Job cuts 'hit to solar plexus' as council demands Bord na Móna crisis talks

What now? Pat Phelan, a fitter maintaining turf-cutting machines at Bord na Móna since 1977, is devastated by news of the job cuts. Picture: Ger Rogers
What now? Pat Phelan, a fitter maintaining turf-cutting machines at Bord na Móna since 1977, is devastated by news of the job cuts. Picture: Ger Rogers

Eoghan MacConnell

Offaly councillors have demanded that Bord na Móna chief executive Tom Donnellan attend their next meeting as concerns grow over the future of local jobs.

Councillors also called for Environment Minister Richard Bruton to meet them.

Offaly Council convened the meeting to discuss Bord na Móna's plans to cut up to 430 jobs as it moves away from peat harvesting and begins closing productive bogs.

Mr Donnellan had been due to attend the December meeting but councillors want urgent action.

Cllr Dervill Dolan (Ind) said: "We need the minister to come down here and tell us what we can do as a council."

Describing it as a "black day" for the county, Cllr Dolan said: "These are people that have the power to deal with what we want to do."

The job losses were a "hit to the solar plexus" for Offaly where hundreds of families will be affected, the special meeting heard yesterday. The Ferbane-based councillor Eamon Dooley (FF) said around 1,000 staff are based in the county. "Fifty per cent or more of the people employed by Bord na Móna are employed in Offaly," he said.

One worker, father of three Pat Phelan (58), who has worked as a fitter since 1977, told the Irish Independent after the announcement that local families have been devastated.
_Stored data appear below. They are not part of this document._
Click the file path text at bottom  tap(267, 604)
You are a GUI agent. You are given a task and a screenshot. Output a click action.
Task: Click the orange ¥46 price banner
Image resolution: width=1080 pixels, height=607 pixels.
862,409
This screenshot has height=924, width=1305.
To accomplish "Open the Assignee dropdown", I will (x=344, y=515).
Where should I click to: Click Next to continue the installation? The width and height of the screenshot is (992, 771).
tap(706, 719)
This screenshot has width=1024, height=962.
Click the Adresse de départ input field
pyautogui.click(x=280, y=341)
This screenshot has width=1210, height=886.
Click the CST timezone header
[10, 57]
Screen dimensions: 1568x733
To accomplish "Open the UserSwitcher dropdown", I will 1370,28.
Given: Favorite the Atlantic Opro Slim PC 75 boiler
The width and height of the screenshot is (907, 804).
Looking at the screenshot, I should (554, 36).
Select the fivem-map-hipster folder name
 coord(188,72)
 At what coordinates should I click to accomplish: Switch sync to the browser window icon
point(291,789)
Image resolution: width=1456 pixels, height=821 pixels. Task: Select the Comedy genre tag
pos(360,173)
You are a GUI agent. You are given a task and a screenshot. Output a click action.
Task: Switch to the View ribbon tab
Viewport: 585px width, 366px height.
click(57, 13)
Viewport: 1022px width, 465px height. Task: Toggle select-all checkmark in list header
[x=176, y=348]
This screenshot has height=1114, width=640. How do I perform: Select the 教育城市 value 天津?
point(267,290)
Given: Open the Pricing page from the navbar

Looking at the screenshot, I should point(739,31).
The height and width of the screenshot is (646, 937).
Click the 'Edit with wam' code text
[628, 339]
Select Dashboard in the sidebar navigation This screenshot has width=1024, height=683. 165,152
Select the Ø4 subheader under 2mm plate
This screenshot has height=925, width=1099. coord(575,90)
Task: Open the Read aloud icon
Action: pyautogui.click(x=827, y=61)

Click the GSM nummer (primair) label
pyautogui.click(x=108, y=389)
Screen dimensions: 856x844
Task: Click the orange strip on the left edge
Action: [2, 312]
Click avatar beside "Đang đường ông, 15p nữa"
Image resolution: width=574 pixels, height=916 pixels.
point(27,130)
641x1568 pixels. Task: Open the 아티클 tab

Cllr Dooley feared for the future of employment in Offaly. He said "Mickey Mouse" replacement jobs were not acceptable and questioned the viability of importing biomass for ESB stations in Offaly and Longford.

Places like Kilcormac were "built on the back of Bord na Móna" which had supported community groups and allowed people to find work locally, said Cllr John Leahy. "Bord na Móna helped shape our communities."

He said many of those facing redundancy were in their mid-50s with families still mortgaged and some putting children through college.

"How many jobs will be created?" he asked. "There is no jobs going to replace the jobs that will be lost." Cllr Leahy questioned the potential for jobs in biomass and recycling and noted that the county still did not have an adequate broadband service.

Cllr John Clendennen (FG) praised Lough Boora Discovery Park, a former cutaway bog in Offaly which is now a tourist attraction. He said the council should explore the potential for a national outdoor events centre.

Council CEO Anna Marie Delaney agreed that Bord na Móna was "part of the fabric" of the region. She said it was looking at establishing an aquaculture base in Mount Lucas and exploring the potential of further developing Lough Boorak. She agreed that there was a case to apply for the globalisation fund.